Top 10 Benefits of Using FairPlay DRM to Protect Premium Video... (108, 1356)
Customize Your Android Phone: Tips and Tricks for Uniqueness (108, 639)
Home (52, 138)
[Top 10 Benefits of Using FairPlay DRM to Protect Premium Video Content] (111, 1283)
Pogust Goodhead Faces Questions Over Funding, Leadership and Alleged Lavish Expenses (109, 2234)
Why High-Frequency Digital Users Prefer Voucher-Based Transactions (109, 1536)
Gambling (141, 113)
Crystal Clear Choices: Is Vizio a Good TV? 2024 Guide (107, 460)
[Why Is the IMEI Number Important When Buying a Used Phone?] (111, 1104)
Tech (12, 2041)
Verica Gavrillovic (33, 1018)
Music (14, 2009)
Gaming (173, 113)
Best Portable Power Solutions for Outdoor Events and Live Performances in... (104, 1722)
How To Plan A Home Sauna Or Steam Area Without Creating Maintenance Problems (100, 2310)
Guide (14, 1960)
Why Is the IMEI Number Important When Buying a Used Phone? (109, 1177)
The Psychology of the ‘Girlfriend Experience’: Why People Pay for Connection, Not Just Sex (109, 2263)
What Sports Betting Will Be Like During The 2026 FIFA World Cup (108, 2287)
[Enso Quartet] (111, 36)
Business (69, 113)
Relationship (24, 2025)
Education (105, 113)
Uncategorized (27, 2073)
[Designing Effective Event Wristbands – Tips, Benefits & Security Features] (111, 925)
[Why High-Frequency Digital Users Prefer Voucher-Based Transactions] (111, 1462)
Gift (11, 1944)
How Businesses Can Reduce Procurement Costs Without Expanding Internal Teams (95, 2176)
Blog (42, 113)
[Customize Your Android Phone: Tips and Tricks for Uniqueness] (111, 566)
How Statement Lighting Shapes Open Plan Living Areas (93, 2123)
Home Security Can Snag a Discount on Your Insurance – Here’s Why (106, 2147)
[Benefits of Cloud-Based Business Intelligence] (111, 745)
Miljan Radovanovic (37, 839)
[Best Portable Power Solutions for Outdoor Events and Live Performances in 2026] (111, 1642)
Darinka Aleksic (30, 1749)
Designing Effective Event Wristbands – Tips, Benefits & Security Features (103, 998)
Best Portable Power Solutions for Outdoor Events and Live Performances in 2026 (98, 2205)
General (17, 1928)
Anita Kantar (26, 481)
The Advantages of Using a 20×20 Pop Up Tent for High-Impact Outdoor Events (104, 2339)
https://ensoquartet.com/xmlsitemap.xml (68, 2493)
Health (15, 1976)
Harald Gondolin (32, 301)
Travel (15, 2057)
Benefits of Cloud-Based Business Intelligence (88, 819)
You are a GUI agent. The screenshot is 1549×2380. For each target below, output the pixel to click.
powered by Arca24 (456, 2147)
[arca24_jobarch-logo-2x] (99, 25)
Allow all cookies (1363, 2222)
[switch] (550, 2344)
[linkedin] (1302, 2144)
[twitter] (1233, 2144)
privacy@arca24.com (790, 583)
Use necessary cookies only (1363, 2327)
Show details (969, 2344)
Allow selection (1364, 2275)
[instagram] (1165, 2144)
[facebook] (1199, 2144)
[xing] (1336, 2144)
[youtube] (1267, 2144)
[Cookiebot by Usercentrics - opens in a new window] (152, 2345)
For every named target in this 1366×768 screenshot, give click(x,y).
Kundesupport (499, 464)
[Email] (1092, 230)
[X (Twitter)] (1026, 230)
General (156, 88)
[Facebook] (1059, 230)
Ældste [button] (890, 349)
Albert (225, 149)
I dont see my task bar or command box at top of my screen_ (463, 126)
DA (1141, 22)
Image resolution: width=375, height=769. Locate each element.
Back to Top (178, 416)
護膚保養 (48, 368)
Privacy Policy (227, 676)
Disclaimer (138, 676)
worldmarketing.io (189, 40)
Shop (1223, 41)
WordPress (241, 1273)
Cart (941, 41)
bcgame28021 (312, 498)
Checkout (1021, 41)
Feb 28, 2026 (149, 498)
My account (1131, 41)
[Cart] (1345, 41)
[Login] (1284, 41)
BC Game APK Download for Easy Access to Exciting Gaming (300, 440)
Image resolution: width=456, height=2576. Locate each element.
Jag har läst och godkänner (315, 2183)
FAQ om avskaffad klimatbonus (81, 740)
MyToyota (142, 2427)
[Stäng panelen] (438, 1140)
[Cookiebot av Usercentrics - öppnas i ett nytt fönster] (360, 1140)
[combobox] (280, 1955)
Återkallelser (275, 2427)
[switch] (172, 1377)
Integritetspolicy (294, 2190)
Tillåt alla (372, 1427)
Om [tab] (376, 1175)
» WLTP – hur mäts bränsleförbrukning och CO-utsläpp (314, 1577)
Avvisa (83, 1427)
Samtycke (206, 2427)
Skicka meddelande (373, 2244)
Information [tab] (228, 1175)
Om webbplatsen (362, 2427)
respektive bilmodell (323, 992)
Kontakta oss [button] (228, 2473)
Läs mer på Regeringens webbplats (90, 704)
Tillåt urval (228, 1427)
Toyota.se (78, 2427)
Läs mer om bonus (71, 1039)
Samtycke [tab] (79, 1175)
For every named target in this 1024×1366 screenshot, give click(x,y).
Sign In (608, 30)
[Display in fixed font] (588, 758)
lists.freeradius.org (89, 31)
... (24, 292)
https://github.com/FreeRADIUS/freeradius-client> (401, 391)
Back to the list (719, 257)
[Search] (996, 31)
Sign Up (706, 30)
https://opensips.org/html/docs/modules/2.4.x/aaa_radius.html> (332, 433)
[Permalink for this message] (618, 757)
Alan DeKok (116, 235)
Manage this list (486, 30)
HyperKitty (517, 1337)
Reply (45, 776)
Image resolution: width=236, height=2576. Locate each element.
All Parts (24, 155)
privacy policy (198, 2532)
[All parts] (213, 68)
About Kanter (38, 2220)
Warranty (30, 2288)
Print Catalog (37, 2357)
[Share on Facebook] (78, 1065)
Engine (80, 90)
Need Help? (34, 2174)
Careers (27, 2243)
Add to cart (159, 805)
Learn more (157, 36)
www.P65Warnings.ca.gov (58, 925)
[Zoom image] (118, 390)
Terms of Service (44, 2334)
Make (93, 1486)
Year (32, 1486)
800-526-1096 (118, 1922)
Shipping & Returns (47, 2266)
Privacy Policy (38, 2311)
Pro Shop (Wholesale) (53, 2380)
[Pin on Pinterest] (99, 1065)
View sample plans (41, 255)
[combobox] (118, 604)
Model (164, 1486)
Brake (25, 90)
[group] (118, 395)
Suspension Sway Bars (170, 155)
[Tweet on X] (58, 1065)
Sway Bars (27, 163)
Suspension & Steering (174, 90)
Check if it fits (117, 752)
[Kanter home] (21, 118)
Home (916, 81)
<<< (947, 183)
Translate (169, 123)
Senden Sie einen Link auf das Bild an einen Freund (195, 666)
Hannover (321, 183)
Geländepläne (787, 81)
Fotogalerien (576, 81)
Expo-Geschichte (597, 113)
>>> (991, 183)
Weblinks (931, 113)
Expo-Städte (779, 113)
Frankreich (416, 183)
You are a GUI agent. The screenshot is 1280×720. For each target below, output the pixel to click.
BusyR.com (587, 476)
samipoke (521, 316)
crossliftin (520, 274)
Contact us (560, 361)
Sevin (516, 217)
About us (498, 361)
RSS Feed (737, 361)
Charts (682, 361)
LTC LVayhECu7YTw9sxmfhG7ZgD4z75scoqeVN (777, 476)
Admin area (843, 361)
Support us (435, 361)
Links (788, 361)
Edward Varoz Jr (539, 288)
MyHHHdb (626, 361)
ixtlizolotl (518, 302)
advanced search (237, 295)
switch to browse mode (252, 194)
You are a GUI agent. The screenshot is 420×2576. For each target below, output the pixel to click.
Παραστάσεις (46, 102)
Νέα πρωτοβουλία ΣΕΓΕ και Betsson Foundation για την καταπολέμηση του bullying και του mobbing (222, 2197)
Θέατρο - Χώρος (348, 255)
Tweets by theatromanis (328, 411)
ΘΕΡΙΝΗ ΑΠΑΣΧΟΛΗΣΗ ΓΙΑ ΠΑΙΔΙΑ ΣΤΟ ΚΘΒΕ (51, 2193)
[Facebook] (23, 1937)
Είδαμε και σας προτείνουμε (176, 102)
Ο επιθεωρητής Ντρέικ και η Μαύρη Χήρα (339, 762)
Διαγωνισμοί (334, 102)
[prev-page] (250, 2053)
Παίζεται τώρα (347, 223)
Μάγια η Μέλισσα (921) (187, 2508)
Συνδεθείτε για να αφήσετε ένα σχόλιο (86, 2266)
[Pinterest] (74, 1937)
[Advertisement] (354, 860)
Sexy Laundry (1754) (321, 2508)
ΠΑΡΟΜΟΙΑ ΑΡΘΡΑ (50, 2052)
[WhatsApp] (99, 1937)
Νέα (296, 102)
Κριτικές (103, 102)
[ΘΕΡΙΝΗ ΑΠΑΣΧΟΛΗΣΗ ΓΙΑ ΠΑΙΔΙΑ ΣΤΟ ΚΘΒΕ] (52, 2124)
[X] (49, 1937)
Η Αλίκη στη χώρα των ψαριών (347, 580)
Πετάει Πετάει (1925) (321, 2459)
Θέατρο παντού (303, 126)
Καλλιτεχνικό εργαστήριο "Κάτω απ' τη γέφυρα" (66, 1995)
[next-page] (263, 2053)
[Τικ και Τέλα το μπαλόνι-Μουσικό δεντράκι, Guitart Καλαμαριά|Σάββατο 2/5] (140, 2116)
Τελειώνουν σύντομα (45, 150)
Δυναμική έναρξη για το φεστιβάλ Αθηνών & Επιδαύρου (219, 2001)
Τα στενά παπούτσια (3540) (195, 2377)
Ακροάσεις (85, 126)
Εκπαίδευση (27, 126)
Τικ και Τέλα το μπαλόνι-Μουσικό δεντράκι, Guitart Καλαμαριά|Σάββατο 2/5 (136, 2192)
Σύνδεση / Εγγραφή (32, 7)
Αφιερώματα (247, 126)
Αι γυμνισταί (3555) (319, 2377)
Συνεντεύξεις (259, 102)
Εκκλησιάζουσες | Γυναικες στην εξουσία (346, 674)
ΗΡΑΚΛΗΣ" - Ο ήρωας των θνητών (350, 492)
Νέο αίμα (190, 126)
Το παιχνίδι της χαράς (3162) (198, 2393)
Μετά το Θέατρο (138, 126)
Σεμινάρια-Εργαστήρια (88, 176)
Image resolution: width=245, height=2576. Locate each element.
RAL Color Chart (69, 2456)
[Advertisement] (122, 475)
****
Prompt –
Above are the entries. Quote exactly the lines from the one bearing "Education (105, 113)" through the one bearing "[Cookiebot by Usercentrics".

Reply –
Education (105, 113)
Uncategorized (27, 2073)
[Designing Effective Event Wristbands – Tips, Benefits & Security Features] (111, 925)
[Why High-Frequency Digital Users Prefer Voucher-Based Transactions] (111, 1462)
Gift (11, 1944)
How Businesses Can Reduce Procurement Costs Without Expanding Internal Teams (95, 2176)
Blog (42, 113)
[Customize Your Android Phone: Tips and Tricks for Uniqueness] (111, 566)
How Statement Lighting Shapes Open Plan Living Areas (93, 2123)
Home Security Can Snag a Discount on Your Insurance – Here’s Why (106, 2147)
[Benefits of Cloud-Based Business Intelligence] (111, 745)
Miljan Radovanovic (37, 839)
[Best Portable Power Solutions for Outdoor Events and Live Performances in 2026] (111, 1642)
Darinka Aleksic (30, 1749)
Designing Effective Event Wristbands – Tips, Benefits & Security Features (103, 998)
Best Portable Power Solutions for Outdoor Events and Live Performances in 2026 (98, 2205)
General (17, 1928)
Anita Kantar (26, 481)
The Advantages of Using a 20×20 Pop Up Tent for High-Impact Outdoor Events (104, 2339)
https://ensoquartet.com/xmlsitemap.xml (68, 2493)
Health (15, 1976)
Harald Gondolin (32, 301)
Travel (15, 2057)
Benefits of Cloud-Based Business Intelligence (88, 819)
You are a GUI agent. The screenshot is 1549×2380. For each target below, output the pixel to click.
powered by Arca24 (456, 2147)
[arca24_jobarch-logo-2x] (99, 25)
Allow all cookies (1363, 2222)
[switch] (550, 2344)
[linkedin] (1302, 2144)
[twitter] (1233, 2144)
privacy@arca24.com (790, 583)
Use necessary cookies only (1363, 2327)
Show details (969, 2344)
Allow selection (1364, 2275)
[instagram] (1165, 2144)
[facebook] (1199, 2144)
[xing] (1336, 2144)
[youtube] (1267, 2144)
[Cookiebot by Usercentrics - opens in a new window] (152, 2345)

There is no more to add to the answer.